The state agency that regulates utilities included several conditions in its approval, which was given last week after an interim but revokable approval that was granted in June to allow Ellison to buy 97 percent of Hawaii’s sixth-largest island from fellow billionaire David Murdock of Castle & Cooke Inc.
Commissioners found that the utility sale and transfer was reasonable and consistent with the public’s interest.
The state Consumer Advocate did not object to the transfer.
As part of the final order, Castle & Cooke has been relieved of any financial obligations to the utilities it included in the sale of the island to Ellison’s Lanai Island Holdings LLC.
The utilities handle Lanai’s water, sewage for the Four Seasons Resort and transportation services. Maui County provides waste water service for all of the island except the Four Seasons.
Ellison’s company had previously agreed to invest $10 million in the water and waste water utilities within five years. The PUC formalized that as a condition and also said Ellison won’t recover the investment from ratepayers.

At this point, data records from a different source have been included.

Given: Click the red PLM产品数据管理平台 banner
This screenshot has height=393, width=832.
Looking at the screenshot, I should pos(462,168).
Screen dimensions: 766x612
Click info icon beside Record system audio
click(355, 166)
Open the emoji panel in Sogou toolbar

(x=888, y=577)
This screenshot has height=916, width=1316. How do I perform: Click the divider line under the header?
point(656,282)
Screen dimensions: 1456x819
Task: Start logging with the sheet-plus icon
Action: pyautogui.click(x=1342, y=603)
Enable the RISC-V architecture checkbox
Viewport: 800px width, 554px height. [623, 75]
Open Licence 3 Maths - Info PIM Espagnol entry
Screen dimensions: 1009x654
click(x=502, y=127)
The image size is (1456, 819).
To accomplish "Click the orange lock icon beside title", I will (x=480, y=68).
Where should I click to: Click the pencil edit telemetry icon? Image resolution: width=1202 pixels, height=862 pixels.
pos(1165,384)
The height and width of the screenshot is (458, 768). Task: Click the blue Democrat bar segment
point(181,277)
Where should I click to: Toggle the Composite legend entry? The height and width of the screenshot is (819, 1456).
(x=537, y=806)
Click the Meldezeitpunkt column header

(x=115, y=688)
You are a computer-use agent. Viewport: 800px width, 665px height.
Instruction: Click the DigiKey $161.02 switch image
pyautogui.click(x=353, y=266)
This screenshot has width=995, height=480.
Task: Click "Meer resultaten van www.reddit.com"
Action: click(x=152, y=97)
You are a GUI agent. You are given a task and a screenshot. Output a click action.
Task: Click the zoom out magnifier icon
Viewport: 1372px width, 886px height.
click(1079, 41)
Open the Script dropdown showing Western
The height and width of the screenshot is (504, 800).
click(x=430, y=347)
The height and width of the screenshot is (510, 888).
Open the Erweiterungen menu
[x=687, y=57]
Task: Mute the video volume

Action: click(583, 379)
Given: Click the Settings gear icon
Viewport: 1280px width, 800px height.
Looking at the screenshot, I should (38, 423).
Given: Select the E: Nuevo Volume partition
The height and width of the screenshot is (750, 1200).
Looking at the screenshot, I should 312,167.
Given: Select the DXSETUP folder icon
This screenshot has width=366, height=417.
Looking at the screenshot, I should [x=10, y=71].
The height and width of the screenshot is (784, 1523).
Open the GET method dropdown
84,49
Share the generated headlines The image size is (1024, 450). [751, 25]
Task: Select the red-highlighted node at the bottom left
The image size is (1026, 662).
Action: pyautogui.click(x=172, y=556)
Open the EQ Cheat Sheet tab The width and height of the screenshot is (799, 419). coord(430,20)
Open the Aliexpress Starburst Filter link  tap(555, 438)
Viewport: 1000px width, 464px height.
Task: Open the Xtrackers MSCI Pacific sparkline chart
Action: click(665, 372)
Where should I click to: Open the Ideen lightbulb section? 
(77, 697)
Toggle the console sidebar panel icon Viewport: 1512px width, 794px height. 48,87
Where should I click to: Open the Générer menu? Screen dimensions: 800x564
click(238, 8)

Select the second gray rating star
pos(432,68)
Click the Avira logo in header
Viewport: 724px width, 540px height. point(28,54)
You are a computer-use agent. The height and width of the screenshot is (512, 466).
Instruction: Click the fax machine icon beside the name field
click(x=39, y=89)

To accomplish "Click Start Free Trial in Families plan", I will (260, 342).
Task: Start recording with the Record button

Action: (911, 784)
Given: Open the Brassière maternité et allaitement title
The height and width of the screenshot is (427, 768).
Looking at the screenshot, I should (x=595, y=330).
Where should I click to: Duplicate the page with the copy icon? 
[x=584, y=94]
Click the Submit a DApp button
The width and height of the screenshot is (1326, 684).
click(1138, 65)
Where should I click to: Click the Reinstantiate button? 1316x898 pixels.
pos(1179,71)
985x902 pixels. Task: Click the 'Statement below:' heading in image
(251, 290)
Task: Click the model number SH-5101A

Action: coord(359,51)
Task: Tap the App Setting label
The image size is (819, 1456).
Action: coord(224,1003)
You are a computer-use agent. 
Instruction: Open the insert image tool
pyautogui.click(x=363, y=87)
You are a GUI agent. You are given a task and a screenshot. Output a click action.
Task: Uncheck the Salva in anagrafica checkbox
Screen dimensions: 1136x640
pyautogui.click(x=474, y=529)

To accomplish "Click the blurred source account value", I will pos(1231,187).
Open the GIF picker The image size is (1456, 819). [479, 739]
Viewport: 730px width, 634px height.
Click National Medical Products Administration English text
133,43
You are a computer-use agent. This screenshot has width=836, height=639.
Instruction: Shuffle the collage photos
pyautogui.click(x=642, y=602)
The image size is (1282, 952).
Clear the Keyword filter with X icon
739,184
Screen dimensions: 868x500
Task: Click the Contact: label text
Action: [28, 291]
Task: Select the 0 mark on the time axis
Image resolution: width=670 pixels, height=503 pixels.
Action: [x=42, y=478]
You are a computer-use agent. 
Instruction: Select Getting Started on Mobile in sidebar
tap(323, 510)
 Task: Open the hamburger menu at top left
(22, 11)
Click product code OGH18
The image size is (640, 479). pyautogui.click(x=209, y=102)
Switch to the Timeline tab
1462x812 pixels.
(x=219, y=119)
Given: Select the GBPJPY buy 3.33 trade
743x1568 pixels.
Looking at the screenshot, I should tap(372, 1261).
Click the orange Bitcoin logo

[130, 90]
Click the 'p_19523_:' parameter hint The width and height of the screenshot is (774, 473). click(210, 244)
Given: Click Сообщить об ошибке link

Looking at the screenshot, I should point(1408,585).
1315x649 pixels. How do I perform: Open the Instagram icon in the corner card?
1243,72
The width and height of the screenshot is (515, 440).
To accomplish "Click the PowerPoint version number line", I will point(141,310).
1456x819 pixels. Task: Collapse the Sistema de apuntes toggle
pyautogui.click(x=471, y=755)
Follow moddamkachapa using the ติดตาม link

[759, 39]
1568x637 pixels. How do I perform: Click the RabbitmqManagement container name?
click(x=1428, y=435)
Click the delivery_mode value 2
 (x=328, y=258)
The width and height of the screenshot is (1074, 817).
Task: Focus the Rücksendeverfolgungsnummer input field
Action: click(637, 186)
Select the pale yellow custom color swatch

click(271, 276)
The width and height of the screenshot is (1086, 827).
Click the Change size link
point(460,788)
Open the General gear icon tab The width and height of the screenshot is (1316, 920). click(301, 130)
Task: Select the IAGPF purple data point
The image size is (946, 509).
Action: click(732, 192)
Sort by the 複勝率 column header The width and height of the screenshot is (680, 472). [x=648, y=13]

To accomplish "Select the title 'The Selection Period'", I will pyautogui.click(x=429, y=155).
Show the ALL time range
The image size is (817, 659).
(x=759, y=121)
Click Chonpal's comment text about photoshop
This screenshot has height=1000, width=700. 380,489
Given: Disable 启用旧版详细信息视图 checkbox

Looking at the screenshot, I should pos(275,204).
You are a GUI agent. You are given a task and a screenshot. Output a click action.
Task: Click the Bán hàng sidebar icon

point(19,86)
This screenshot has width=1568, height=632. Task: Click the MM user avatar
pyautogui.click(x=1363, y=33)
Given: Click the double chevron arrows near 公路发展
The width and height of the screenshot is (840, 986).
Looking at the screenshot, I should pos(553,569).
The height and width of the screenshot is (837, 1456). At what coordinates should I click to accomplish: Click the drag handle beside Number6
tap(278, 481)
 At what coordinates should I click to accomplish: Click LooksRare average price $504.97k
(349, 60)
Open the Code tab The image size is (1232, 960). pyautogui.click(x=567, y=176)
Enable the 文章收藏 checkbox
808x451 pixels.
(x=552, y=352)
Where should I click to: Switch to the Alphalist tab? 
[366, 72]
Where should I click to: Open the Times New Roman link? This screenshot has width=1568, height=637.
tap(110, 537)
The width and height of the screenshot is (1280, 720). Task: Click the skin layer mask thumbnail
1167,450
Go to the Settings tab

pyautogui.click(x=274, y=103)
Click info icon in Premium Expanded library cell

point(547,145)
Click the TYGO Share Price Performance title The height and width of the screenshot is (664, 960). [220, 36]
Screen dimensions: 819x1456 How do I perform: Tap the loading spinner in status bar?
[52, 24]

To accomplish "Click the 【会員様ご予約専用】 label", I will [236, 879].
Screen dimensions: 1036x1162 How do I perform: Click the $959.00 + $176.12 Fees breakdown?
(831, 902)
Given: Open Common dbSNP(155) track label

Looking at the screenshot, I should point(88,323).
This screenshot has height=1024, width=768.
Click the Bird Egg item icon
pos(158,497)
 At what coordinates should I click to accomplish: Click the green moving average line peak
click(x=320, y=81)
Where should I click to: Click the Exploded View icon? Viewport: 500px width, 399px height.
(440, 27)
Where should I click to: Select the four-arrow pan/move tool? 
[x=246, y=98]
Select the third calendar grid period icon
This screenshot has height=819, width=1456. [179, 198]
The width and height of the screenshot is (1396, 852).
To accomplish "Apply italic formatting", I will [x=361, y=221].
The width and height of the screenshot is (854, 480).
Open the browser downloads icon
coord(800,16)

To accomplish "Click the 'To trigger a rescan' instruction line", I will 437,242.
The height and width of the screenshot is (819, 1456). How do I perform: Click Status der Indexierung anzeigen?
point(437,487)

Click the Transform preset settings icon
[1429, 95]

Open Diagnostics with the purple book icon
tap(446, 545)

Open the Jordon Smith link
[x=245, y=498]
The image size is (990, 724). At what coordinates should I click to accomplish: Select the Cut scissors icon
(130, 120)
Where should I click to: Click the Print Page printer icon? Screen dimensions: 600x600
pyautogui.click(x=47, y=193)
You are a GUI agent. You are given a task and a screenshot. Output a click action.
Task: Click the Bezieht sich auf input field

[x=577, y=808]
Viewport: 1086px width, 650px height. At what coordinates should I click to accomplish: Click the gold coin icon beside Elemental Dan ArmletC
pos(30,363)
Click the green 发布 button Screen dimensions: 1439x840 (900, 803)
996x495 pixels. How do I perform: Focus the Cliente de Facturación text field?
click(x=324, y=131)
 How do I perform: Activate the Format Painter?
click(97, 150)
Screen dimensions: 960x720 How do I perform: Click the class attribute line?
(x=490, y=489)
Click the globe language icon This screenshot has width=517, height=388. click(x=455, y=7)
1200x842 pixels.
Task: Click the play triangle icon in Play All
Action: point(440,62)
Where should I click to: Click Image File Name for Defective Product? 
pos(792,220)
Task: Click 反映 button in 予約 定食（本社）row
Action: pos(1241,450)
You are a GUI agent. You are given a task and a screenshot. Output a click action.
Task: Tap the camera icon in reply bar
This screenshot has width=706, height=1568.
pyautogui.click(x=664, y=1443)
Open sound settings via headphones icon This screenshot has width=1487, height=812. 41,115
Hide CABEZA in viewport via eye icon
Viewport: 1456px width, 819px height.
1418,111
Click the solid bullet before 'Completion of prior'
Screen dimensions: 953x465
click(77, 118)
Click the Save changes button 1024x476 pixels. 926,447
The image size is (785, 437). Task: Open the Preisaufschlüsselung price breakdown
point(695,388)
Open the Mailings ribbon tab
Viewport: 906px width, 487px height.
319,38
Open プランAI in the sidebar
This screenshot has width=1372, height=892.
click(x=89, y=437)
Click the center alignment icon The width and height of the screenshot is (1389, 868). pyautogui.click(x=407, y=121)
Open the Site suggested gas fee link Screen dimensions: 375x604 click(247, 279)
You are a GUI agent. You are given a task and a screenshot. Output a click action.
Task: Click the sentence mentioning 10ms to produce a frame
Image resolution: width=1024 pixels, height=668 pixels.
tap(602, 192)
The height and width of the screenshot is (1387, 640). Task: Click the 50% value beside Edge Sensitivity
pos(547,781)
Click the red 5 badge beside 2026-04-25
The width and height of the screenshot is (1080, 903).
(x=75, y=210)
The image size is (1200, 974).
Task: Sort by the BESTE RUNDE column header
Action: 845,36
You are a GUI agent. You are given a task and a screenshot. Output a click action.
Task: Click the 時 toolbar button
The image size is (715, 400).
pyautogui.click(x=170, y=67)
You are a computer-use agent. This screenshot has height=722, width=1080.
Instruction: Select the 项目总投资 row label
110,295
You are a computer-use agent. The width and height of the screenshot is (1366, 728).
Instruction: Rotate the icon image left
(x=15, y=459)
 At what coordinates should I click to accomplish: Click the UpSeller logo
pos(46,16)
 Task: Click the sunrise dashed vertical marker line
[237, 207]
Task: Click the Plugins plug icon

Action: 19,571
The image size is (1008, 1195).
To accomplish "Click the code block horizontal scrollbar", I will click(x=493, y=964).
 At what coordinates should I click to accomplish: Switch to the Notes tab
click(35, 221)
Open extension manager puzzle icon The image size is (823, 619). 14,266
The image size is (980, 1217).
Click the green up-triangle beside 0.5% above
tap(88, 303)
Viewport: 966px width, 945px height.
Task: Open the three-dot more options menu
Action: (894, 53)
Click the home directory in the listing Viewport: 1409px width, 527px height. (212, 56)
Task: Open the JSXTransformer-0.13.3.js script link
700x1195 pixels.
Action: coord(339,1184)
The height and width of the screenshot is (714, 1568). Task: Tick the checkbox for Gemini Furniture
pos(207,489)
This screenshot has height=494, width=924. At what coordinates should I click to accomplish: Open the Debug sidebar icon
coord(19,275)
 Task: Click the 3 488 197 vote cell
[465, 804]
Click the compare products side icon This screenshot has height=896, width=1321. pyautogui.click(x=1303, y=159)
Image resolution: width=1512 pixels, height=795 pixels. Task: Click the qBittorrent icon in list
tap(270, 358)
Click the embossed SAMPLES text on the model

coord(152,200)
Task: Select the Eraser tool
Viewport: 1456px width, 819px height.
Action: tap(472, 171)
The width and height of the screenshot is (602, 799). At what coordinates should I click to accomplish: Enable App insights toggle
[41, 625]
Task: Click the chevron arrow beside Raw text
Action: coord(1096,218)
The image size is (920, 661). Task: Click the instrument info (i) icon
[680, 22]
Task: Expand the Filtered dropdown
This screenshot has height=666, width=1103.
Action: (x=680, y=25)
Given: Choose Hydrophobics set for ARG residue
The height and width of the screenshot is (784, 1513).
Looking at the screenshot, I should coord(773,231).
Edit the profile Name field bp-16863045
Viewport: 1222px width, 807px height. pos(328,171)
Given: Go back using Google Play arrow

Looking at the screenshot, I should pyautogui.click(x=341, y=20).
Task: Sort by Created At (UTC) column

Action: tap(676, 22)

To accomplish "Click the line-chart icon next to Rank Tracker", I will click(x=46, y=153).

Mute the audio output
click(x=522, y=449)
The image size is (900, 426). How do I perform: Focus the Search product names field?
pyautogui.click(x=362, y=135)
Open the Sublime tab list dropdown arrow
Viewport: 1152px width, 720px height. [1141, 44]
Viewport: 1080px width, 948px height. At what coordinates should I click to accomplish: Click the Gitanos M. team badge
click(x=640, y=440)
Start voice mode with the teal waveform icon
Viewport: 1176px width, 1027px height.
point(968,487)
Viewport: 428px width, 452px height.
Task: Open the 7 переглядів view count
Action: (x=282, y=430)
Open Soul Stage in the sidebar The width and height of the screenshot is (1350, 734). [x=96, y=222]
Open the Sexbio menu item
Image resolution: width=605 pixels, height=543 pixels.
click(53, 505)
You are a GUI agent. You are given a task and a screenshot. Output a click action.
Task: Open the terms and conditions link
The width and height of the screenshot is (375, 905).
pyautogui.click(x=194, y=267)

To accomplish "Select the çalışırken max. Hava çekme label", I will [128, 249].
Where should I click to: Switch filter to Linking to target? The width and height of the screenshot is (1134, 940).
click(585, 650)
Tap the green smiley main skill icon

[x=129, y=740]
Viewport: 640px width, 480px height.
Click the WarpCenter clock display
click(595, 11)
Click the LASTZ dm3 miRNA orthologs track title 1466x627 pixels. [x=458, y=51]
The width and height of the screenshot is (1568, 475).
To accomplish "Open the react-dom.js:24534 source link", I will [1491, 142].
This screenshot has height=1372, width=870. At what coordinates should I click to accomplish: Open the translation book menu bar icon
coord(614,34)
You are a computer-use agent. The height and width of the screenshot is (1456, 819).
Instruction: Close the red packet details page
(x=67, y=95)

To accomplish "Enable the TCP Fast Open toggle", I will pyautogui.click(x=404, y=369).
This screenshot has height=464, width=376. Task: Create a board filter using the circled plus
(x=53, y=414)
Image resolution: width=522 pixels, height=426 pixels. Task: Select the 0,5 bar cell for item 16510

Typically, a utility owner would be entitled to a fair rate of return on an investment in operations. But Ellison is willing to forgo a return in what the PUC characterizes as a "unique financial commitment."
However, the PUC is requiring that Ellison’s water utility file a new rate application within a year after he has completed the $10 million investment. The PUC wants Ellison’s rate application to include new rates that are aligned with costs.
Under Castle & Cooke, the water utility sold water to customers at a loss. The PUC wants the utility to plan for cost-based rates "to send the appropriate price signals to ratepayers to efficiently conserve Lanai’s water resources."
Another condition is for the water utility to work with Maui County to develop effective water
conservation and drought-response plans, and to submit those plans within a year and follow up with annual reports.
Lanai has limited potable water resources that became a contentious issue between Castle & Cooke and many Lanai residents. Ellison has mentioned an intent to develop desalination facilities to reduce dependence on water from wells.
The desalination plan is not part of the $10 million investment, according to the PUC’s order, which shows the investment primarily being made in wells and pipeline replacement.